Given request »
Gather every line of the data below that contains the string "height".

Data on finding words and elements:
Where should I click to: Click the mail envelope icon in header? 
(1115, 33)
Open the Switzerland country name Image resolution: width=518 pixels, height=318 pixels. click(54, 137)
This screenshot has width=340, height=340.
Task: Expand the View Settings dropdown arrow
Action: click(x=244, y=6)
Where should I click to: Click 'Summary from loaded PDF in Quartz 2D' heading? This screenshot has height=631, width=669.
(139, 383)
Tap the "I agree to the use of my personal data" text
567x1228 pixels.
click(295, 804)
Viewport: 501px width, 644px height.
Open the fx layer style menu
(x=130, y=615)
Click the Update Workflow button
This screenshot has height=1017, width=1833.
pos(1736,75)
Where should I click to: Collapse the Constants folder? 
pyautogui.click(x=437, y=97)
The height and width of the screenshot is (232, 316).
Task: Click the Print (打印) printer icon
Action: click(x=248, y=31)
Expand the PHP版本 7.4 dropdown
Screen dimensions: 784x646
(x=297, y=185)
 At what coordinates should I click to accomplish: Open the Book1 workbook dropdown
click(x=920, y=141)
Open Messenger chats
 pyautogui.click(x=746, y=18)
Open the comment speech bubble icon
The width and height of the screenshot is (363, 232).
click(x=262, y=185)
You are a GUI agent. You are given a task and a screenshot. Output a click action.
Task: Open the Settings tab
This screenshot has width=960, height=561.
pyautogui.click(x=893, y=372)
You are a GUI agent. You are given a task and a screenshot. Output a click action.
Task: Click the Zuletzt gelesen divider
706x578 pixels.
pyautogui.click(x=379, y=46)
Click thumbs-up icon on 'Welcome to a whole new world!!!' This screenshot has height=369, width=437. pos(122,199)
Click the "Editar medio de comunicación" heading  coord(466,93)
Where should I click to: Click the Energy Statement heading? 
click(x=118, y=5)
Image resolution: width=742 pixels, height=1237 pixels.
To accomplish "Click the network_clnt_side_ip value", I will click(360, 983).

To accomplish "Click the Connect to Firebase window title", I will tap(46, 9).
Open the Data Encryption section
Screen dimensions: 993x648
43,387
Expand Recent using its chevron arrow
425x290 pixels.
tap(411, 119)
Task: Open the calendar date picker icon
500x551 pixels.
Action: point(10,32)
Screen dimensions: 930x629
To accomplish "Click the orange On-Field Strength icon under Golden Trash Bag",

Right answer »
Open the Switzerland country name Image resolution: width=518 pixels, height=318 pixels. click(54, 137)
This screenshot has width=340, height=340.
Where should I click to: Click 'Summary from loaded PDF in Quartz 2D' heading? This screenshot has height=631, width=669.
Viewport: 501px width, 644px height.
This screenshot has height=1017, width=1833.
The height and width of the screenshot is (232, 316).
The width and height of the screenshot is (363, 232).
This screenshot has width=960, height=561.
Click thumbs-up icon on 'Welcome to a whole new world!!!' This screenshot has height=369, width=437. pos(122,199)
Image resolution: width=742 pixels, height=1237 pixels.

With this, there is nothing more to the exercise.